• Extrait source
▼
Il ressort clairement de la preuve documentaire que M. Jock, en sa qualité de chef de la direction par intérim de l’APN, avait pleinement connaissance de la résolution du conseil d’administration datée du 19 juillet et de sa directive claire qui l’autorisait à conclure une troisième prolongation en ce qui a trait au contrat d’emploi de M. Young. Le 28 juillet 2009, M. Bob Watts, le chef de la direction sortant, l’avait avisé par courriel de la décision du conseil d’administration et de sa recommandation pour qu’elle soit immédiatement mise en œuvre.

 

[. . .]

 

            Plus important encore, M. Jock avait manifestement connaissance de la résolution du conseil d’administration et de sa recommandation lorsqu’il a rencontré M. Young avant le congédiement de ce dernier, le 15 septembre 2009. À ce moment‑là, M. Young, en se fondant sur sa croyance erronée, a mis au défi M. Jock de mettre en œuvre la directive du conseil d’administration qui faisait de lui un employé nommé pour une période indéterminée. M. Young a relaté dans son témoignage que M. Jock avait répondu en affirmant qu’il n’avait « pas de preuve écrite » de la résolution et qu’il avait par conséquent rejeté sa demande. M. Jock n’a pas corrigé l’information erronée de M. Young en lui disant que le conseil d’administration avait seulement autorisé une prolongation temporaire jusqu’à la fin de l’exercice financier. En fait, je suis en droit de tirer l’inférence selon laquelle M. Jock n’a rien dit dans l’intention délibérée de contrecarrer les intentions du conseil d’administration. Il aurait pu facilement, lors de cette rencontre, exécuter la tâche administrative de lui présenter une offre d’emploi, comme le conseil d’administration lui avait enjoint de faire. De plus, il ressort clairement de la preuve documentaire que, lors des deux occasions précédentes où M. Young s’était vu offrir une prolongation, il était prêt à les accepter. Le fait d’affirmer qu’il n’y avait pas de contrat d’emploi après le 25 septembre 2009, comme le prétend l’employeur, est donc un truisme.

 

            Il faut alors se poser la question à savoir si M. Jock a agi de bonne foi, alors qu’il avait pleinement connaissance des intentions du conseil d’administration et qu’il a, à dessein, transgressé sa directive relativement à la mise en œuvre de la résolution. En fait, on pourrait très bien tirer l’inférence selon laquelle M. Jock a fait preuve d’insubordination en ne suivant pas la directive du Conseil d’administration de procéder à la prolongation.
▲
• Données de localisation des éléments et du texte
▼
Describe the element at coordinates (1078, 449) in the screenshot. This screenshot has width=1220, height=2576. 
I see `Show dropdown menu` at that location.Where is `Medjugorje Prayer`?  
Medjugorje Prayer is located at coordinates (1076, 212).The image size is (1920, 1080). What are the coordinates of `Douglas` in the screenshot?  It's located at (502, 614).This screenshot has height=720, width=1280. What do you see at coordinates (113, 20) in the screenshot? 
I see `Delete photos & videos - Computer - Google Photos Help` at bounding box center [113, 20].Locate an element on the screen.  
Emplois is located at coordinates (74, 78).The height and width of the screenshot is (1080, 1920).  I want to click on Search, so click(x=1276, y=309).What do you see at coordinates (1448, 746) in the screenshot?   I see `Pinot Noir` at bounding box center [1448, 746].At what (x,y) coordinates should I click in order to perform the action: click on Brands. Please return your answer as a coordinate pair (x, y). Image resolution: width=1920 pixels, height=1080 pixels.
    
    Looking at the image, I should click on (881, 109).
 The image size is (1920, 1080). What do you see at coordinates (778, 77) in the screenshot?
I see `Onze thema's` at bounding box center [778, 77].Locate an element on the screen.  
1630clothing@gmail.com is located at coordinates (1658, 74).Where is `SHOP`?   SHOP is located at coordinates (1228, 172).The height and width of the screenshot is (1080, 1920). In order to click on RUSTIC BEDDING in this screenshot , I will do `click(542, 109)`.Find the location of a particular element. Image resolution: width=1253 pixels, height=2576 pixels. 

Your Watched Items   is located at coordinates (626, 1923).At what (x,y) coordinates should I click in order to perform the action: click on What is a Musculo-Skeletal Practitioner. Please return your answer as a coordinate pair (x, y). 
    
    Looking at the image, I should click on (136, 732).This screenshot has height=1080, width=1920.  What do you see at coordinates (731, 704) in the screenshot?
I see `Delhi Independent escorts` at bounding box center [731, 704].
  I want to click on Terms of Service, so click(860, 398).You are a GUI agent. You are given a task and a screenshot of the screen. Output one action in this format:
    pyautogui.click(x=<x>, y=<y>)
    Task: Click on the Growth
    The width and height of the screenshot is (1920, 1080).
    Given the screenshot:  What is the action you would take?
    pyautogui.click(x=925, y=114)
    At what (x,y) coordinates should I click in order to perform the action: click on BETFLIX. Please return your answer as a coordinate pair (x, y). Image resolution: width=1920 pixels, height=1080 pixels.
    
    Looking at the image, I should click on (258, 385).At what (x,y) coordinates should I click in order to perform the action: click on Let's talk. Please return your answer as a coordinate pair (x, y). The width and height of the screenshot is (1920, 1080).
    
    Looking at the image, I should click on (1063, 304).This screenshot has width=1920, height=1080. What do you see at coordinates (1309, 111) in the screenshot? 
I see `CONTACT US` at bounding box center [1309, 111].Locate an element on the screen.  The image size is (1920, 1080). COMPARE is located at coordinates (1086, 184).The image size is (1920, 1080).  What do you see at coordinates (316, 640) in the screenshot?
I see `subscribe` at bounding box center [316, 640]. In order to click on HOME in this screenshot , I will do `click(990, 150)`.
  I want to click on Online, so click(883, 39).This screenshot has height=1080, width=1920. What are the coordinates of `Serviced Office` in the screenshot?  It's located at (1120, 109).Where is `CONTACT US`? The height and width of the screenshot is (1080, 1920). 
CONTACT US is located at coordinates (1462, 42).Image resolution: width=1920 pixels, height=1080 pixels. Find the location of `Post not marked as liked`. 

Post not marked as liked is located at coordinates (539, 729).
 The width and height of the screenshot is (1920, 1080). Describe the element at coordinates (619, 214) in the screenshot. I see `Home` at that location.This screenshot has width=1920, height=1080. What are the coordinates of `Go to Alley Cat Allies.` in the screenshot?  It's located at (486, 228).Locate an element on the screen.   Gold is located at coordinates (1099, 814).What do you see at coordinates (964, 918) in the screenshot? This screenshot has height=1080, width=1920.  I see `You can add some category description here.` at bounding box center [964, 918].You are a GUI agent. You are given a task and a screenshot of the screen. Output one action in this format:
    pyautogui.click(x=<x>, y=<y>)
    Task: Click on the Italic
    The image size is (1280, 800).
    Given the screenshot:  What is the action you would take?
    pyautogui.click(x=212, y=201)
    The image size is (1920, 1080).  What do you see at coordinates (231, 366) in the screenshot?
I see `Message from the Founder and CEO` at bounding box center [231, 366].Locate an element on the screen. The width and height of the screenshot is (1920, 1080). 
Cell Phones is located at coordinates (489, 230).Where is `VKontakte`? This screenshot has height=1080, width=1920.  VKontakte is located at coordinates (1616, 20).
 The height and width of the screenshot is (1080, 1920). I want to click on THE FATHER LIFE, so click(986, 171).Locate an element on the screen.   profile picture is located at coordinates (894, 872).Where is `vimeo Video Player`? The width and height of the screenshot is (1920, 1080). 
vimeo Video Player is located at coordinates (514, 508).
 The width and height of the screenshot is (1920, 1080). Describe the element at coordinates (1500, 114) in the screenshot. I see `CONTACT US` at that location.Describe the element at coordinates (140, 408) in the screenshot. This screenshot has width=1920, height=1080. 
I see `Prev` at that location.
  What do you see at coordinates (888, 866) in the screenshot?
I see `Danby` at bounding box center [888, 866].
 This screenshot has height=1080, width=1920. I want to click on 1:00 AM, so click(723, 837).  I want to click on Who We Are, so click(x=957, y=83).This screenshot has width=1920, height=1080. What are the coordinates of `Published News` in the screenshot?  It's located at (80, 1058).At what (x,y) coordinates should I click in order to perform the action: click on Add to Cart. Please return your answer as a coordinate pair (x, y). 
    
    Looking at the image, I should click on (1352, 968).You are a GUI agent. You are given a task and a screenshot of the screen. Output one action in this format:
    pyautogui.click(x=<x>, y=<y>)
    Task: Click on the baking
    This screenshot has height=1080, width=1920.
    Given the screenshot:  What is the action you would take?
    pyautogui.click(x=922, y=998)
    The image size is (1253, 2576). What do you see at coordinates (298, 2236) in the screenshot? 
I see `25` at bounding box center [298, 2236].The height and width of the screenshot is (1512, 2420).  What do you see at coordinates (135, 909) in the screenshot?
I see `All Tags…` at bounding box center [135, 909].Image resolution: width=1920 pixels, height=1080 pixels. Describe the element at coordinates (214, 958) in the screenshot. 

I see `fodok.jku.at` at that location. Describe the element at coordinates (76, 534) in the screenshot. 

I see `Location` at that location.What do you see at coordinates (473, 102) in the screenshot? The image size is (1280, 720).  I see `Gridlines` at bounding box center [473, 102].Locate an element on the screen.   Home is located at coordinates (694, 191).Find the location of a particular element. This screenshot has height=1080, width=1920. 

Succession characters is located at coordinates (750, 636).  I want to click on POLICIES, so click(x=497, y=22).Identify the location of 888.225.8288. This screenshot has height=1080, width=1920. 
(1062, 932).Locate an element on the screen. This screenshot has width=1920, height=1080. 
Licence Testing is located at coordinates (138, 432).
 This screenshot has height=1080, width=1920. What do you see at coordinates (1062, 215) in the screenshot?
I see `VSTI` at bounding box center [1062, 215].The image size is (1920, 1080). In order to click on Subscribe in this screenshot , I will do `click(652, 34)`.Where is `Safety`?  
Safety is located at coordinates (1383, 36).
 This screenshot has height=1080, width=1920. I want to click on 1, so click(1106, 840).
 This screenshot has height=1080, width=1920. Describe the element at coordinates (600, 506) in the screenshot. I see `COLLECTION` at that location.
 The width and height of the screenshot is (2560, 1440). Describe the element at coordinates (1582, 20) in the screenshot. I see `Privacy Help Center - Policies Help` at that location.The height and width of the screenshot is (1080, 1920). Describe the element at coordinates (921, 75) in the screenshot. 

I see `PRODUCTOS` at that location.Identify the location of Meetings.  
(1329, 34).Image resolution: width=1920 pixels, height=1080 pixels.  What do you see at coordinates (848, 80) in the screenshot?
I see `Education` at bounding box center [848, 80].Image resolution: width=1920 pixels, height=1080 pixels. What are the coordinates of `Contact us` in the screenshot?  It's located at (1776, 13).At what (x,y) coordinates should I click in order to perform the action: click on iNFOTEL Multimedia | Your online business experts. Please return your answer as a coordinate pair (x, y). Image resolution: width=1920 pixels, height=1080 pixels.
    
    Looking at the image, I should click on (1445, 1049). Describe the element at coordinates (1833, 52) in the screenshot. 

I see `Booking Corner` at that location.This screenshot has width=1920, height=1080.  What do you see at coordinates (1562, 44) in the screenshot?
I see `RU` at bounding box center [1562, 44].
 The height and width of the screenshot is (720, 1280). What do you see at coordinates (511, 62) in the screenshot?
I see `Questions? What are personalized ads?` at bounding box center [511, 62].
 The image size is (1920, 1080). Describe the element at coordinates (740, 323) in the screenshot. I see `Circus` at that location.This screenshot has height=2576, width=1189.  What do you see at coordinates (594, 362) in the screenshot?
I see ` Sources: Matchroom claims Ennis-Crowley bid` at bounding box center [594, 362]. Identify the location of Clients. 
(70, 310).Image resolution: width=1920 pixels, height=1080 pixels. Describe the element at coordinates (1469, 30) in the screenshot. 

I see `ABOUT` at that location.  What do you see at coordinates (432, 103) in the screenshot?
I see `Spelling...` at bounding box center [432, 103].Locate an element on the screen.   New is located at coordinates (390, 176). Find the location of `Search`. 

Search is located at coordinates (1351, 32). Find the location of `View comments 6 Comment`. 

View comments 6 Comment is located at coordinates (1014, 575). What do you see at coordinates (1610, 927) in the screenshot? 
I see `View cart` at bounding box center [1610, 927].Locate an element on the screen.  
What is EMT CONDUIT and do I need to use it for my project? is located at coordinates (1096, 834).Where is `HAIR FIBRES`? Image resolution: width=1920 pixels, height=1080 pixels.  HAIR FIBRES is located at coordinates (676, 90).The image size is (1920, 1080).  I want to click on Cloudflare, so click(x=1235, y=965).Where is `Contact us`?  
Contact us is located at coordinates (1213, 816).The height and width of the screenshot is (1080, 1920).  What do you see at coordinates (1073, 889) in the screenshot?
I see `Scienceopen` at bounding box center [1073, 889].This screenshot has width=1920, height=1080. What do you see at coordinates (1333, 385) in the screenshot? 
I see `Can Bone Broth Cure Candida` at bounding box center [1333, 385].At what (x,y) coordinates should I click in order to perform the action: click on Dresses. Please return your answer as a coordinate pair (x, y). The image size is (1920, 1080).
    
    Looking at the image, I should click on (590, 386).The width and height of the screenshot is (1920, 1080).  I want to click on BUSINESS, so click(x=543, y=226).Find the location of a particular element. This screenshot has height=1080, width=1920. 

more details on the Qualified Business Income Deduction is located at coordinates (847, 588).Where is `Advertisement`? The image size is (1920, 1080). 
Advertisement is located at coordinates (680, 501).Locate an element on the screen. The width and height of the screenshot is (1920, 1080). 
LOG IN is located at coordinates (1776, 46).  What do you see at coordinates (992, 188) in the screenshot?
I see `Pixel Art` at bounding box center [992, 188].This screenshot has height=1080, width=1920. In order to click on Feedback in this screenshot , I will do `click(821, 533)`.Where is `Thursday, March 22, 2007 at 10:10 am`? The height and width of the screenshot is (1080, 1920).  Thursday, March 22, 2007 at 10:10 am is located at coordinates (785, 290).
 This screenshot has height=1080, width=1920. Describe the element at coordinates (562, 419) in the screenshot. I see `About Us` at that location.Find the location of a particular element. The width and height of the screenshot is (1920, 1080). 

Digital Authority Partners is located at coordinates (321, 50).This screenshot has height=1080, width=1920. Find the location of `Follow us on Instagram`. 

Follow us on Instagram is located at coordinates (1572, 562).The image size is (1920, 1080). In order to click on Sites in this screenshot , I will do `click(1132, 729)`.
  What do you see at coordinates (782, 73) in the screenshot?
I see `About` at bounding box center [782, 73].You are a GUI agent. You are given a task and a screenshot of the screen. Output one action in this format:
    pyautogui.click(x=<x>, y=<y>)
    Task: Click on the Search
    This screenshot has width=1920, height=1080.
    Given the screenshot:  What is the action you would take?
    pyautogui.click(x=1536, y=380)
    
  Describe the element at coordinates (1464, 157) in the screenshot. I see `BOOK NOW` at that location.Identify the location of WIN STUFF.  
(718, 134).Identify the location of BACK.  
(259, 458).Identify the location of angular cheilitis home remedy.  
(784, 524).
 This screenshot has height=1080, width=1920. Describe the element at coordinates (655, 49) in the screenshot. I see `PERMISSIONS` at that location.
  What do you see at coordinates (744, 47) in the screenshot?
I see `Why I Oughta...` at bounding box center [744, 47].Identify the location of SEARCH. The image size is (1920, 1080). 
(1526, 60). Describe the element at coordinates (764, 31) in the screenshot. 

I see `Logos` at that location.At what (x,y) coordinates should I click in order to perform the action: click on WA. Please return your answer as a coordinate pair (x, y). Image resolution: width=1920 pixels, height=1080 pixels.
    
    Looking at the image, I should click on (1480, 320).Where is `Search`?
▲
• Consigne
Reprenez mot pour mot le passage de l'extrait qui commence par « Il faut alors » et se poursuit jusqu'à « à la prolongation. ».

• Exercice corrigé
Il faut alors se poser la question à savoir si M. Jock a agi de bonne foi, alors qu’il avait pleinement connaissance des intentions du conseil d’administration et qu’il a, à dessein, transgressé sa directive relativement à la mise en œuvre de la résolution. En fait, on pourrait très bien tirer l’inférence selon laquelle M. Jock a fait preuve d’insubordination en ne suivant pas la directive du Conseil d’administration de procéder à la prolongation.